[PROVIDED INFORMATION — start]

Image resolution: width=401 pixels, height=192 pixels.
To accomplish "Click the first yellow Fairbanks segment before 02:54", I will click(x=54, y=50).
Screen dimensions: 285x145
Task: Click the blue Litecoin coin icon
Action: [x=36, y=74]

[PROVIDED INFORMATION — finish]

PROBLEM TO WORK ON: Starting at the first entry and ending at the last, reproduce each one exactly.

ANSWER TO THIS EXERCISE:
Image resolution: width=401 pixels, height=192 pixels.
To accomplish "Click the first yellow Fairbanks segment before 02:54", I will click(x=54, y=50).
Screen dimensions: 285x145
Task: Click the blue Litecoin coin icon
Action: [x=36, y=74]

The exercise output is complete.